Pour autant, un même pro­to­cole sani­taire pour tous les enfants est, selon Nicolas Eglin, pré­sident de la Fédération natio­nale des asso­cia­tions au ser­vice des élèves pré­sen­tant une situa­tion de han­di­cap (FNASEPSH), une preuve au contraire d’une cer­taine inclu­sion. « Je ne pense pas qu’il faille for­cé­ment un pro­to­cole spé­ci­fique, cela irait à l’encontre même d’une logique inclu­sive, alors que le droit com­mun est très impor­tant, note le pré­sident. Si un pro­to­cole strict est com­pré­hen­sible au vu de la pro­pa­ga­tion de l’épidémie, il doit y avoir des amé­na­ge­ments spé­ci­fiques comme le main­tien du dis­po­si­tif Ulis mais sur­tout une infor­ma­tion plus claire et visible don­née par le minis­tère. » 

En termes d’aménagements spé­ci­fiques, Catherine, la mère de Justine et Remy, le père de Louise aime­raient notam­ment la créa­tion de cré­neaux prio­ri­taires pour faire tes­ter et vac­ci­ner leurs enfants. « On n'a pas de cré­neaux spé­ci­fiques sur Doctolib, regrette ain­si le père de Louise. L’autre jour, j’ai mis deux heures à trou­ver des auto­tests et les temps d'attente en labo sont inter­mi­nables alors que nous devons déjà jon­gler entre les rendez-​vous médi­caux de Louise, nos emplois, les courses, l’entretien de la mai­son… ce pro­to­cole sani­taire c’est une charge men­tale sup­plé­men­taire. » Une situa­tion qui dif­fère tou­te­fois selon les ter­ri­toires. « Certaines régions ont des cré­neaux prio­ri­taires mais ce n’est pas orga­ni­sé de façon struc­tu­ré et sys­té­ma­tique », recon­naît Nicolas Eglin. 

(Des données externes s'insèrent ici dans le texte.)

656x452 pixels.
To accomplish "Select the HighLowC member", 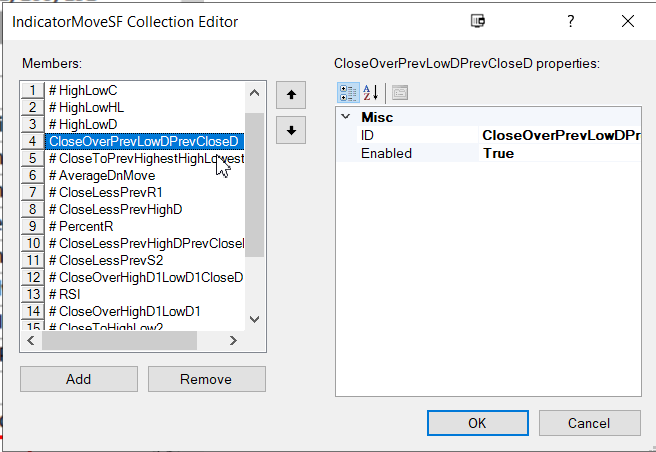I will (88, 90).
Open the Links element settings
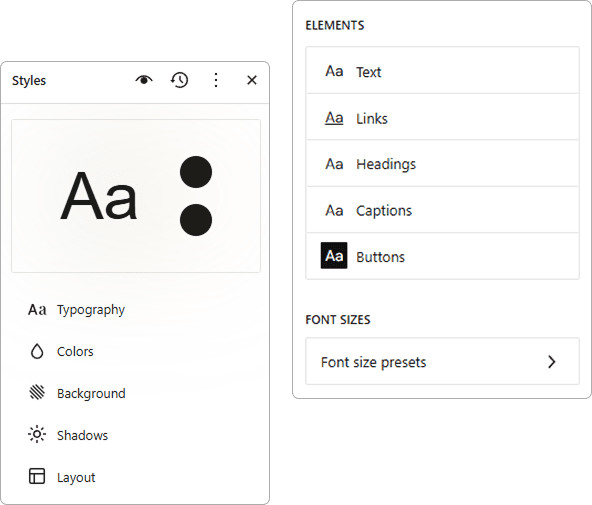This screenshot has width=592, height=505. [x=442, y=117]
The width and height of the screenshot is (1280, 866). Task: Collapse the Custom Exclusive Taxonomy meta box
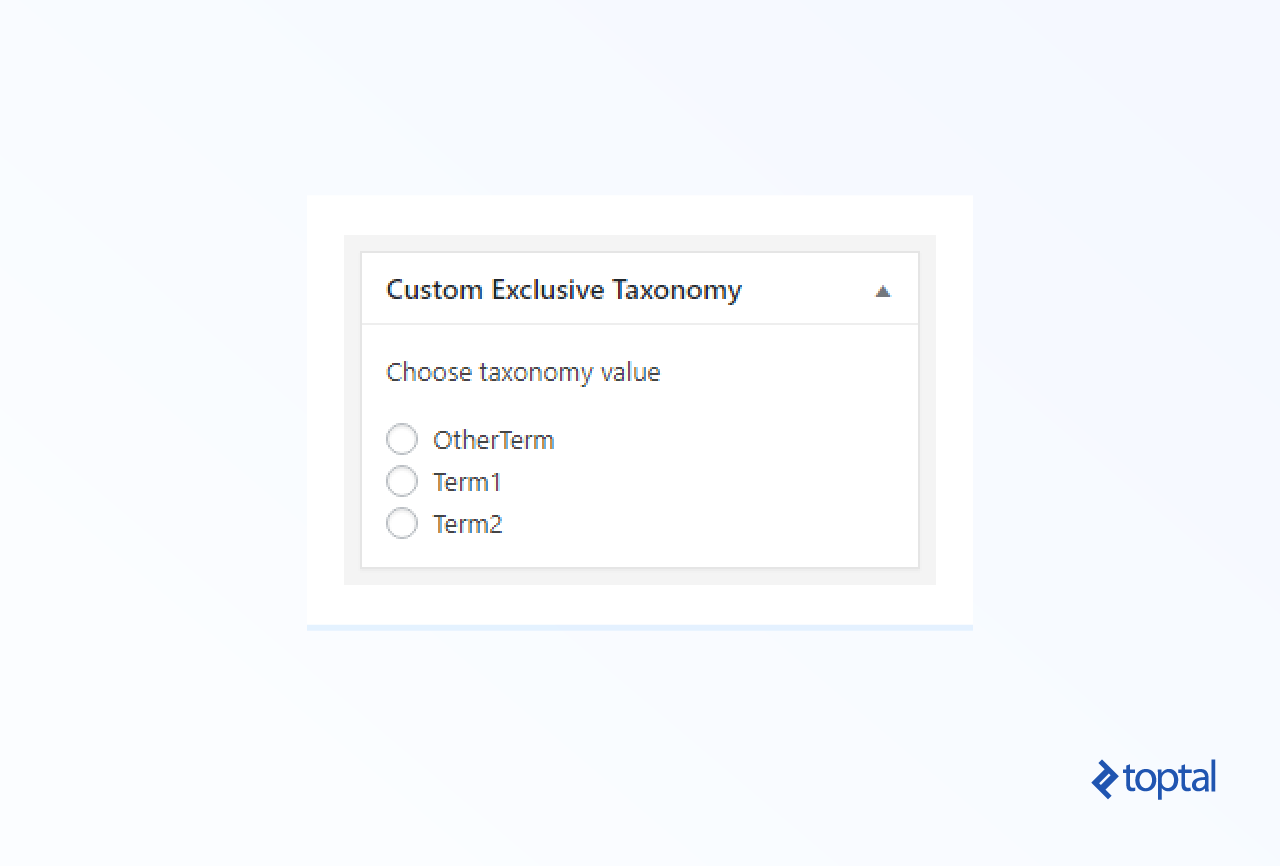[x=883, y=290]
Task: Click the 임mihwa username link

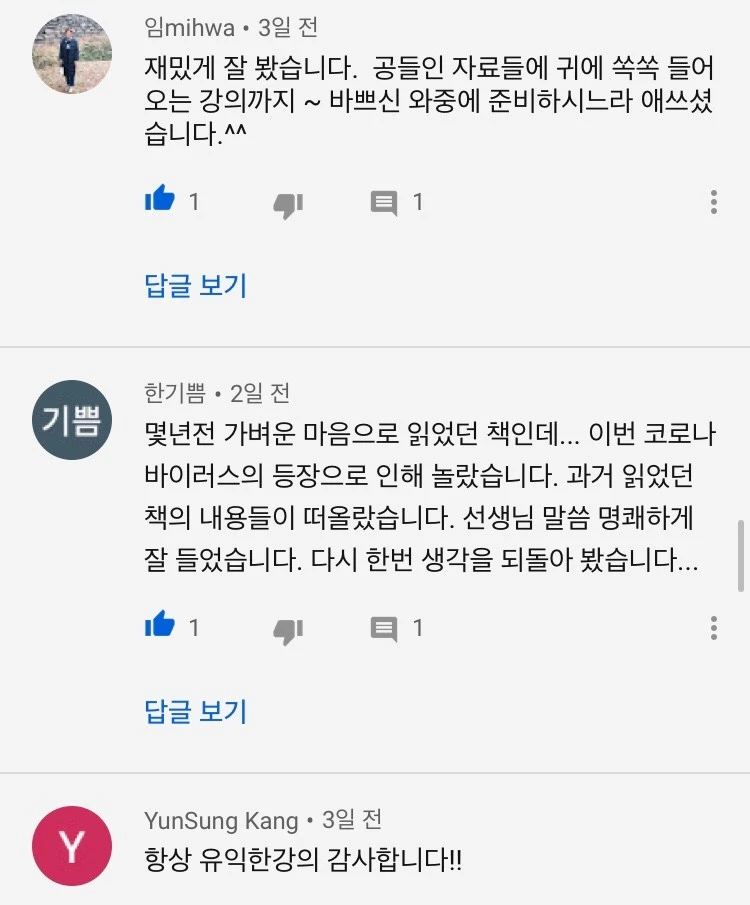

« Finalement avoir un enfant en situa­tion de han­di­cap dans cette crise sani­taire c’est comme rou­ler sur une route cabos­sée, on va évi­dem­ment moins vite que les autres. »

Remy Bellet, père de Louise, 7 ans, atteinte de tri­so­mie 21 sco­la­ri­sée en grande sec­tion de mater­nelle à Nantes.

Le père de Louise dénonce éga­le­ment le cruel manque d’accompagnant·es d'élèves en situa­tion de han­di­cap (AESH) dans les écoles qui, s'il est récur­rent depuis des années, se fait plus que jamais sen­tir en ce moment. « Louise a beau­coup plus man­qué l’école que ses cama­rades, regrette Remy Bellet. Si son AESH est absente à cause du Covid, même si l’école est quand même tenue de l’accueillir, sa maî­tresse nous demande si c’est pos­sible de la gar­der à la mai­son car Louise a besoin d’une atten­tion par­ti­cu­lière. Mais le “si c’est pos­sible” sera fina­le­ment tou­jours au détri­ment de quelque chose. Finalement, avoir un enfant en situa­tion de han­di­cap dans cette crise sani­taire c’est comme rou­ler sur une route cabos­sée, on va évi­dem­ment moins vite que les autres. » Pour Remy, Catherine comme pour tant d’autres parents d’enfants en situa­tion de han­di­cap, il sem­ble­rait qu’il n’existe pas pour l’heure d’amortisseur social suf­fi­sant pour réduire la distance.